Task prompt
Reproduce exactly the line that includes "Aggiorna preferenze ADV (286, 2516)" and all lines after it, ending with the last line of the data.

◇ ◇ ◇ ◇ ◇

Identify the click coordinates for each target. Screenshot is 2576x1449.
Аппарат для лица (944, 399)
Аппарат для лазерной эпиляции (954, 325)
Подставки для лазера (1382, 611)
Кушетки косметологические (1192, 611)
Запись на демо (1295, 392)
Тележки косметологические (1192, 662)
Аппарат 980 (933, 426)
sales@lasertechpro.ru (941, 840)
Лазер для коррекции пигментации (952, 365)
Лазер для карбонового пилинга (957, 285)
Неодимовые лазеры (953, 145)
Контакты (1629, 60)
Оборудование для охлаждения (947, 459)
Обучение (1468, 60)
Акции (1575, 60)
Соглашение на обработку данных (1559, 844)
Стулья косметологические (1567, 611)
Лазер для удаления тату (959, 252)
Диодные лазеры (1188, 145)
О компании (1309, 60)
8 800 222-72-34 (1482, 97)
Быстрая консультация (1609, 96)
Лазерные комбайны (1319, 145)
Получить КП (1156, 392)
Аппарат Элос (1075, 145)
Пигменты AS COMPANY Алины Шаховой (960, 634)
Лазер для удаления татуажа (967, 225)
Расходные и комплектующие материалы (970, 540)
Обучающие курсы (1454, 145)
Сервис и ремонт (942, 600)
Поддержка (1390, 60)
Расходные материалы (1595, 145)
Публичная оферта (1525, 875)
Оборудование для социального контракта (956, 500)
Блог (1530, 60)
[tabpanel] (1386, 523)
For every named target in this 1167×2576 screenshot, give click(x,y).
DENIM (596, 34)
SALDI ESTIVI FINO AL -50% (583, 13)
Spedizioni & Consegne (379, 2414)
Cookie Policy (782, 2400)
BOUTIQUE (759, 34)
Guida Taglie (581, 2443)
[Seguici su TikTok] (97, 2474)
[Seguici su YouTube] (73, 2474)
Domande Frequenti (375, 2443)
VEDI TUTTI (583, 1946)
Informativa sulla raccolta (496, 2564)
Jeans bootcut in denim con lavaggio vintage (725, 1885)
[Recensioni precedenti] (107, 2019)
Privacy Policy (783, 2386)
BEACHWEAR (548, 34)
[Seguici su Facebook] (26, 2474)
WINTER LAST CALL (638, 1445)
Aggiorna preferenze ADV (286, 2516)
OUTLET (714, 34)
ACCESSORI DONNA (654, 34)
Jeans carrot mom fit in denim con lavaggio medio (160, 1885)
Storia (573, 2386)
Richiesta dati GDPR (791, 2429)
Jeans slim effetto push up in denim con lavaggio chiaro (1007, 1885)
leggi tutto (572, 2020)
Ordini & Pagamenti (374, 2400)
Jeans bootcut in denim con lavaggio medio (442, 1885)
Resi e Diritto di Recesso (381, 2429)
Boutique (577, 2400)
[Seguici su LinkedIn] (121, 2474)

◇ ◇ ◇ ◇ ◇

Answer section
Aggiorna preferenze ADV (286, 2516)
OUTLET (714, 34)
ACCESSORI DONNA (654, 34)
Jeans carrot mom fit in denim con lavaggio medio (160, 1885)
Storia (573, 2386)
Richiesta dati GDPR (791, 2429)
Jeans slim effetto push up in denim con lavaggio chiaro (1007, 1885)
leggi tutto (572, 2020)
Ordini & Pagamenti (374, 2400)
Jeans bootcut in denim con lavaggio medio (442, 1885)
Resi e Diritto di Recesso (381, 2429)
Boutique (577, 2400)
[Seguici su LinkedIn] (121, 2474)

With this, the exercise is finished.